In Cabaccang v. USCIS, 627 F.3d 1313 (9th Cir. 2010), the Ninth Circuit considered the related question of whether USCIS's denial of an application to adjust status is "a final agency action" where removal proceedings have been initiated and remain pending. Id. at 1316. The court noted that in the course of the removal proceedings, the plaintiffs would have the opportunity to renew their request to adjust status before the Immigration Judge ("IJ"), who has "unfettered authority" to modify or reverse USCIS's prior denial of their applications. Id. The Ninth Circuit held that given the IJ's ability to "wipe away" USCIS's prior decision, "USCIS's denial of their applications is not yet final, and the district court lacked jurisdiction under the APA." Id. In so concluding, the Ninth Circuit relied on its prior decision in Acura of Bellevue v. Reich, 90 F.3d 1403, 1407-08 (9th Cir. 1996). There, the court held that a motion for reconsideration, an appeal to a superior agency authority, or an intra-agency appeal to an administrative law judge all render an agency decision nonfinal. To hold otherwise, would "inappropriately interfere with the Departments' intra-agency decision-making process before it is completed" because the agency review process provides "the opportunity and authority to consider, change, and eventually finalize [the agency's] position." Id. at 1408.

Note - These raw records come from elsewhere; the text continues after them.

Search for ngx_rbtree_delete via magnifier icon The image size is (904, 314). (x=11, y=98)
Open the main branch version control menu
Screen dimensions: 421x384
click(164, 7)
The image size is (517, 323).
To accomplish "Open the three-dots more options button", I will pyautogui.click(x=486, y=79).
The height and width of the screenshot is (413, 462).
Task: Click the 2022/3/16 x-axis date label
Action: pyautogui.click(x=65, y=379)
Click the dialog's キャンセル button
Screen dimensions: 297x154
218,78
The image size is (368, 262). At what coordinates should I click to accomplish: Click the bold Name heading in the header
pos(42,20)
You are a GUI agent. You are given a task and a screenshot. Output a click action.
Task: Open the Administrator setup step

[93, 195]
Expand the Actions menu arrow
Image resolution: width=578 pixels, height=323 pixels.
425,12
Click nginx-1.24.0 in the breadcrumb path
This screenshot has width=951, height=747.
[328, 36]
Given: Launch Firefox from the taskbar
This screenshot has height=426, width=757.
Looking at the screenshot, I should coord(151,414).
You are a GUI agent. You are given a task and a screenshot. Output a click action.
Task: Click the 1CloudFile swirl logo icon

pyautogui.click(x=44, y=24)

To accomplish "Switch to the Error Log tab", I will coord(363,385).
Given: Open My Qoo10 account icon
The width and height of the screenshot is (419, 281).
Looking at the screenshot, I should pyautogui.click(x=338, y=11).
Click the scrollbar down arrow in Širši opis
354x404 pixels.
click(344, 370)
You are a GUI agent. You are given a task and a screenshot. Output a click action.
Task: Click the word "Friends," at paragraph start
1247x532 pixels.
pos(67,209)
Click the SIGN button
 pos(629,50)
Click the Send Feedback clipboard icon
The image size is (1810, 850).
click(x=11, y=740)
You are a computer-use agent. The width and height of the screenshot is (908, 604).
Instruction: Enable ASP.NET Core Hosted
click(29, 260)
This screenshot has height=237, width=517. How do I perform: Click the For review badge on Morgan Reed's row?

Further, it is well established in the removal context that the Board of Immigration Appeals' sua sponte reopening of immigration proceedings divests the reviewing court of jurisdiction. See Saavedra-Figueroa v. Holder, 625 F.3d 621, 624 (9th Cir. 2010) (citing Lopez-Ruiz v. Ashcroft, 298 F.3d 886, 887 (9th Cir. 2002) (the BIA's reopening of the case divested us of jurisdiction)). "The remand for further proceedings is what caused us to lose jurisdiction. Otherwise, this court and the IJ would both have been considering the same thing at the same time: [petitioner's] removal." Cordes v. Mukasey, 517 F.3d 1094, 1095 (9th Cir. 2008).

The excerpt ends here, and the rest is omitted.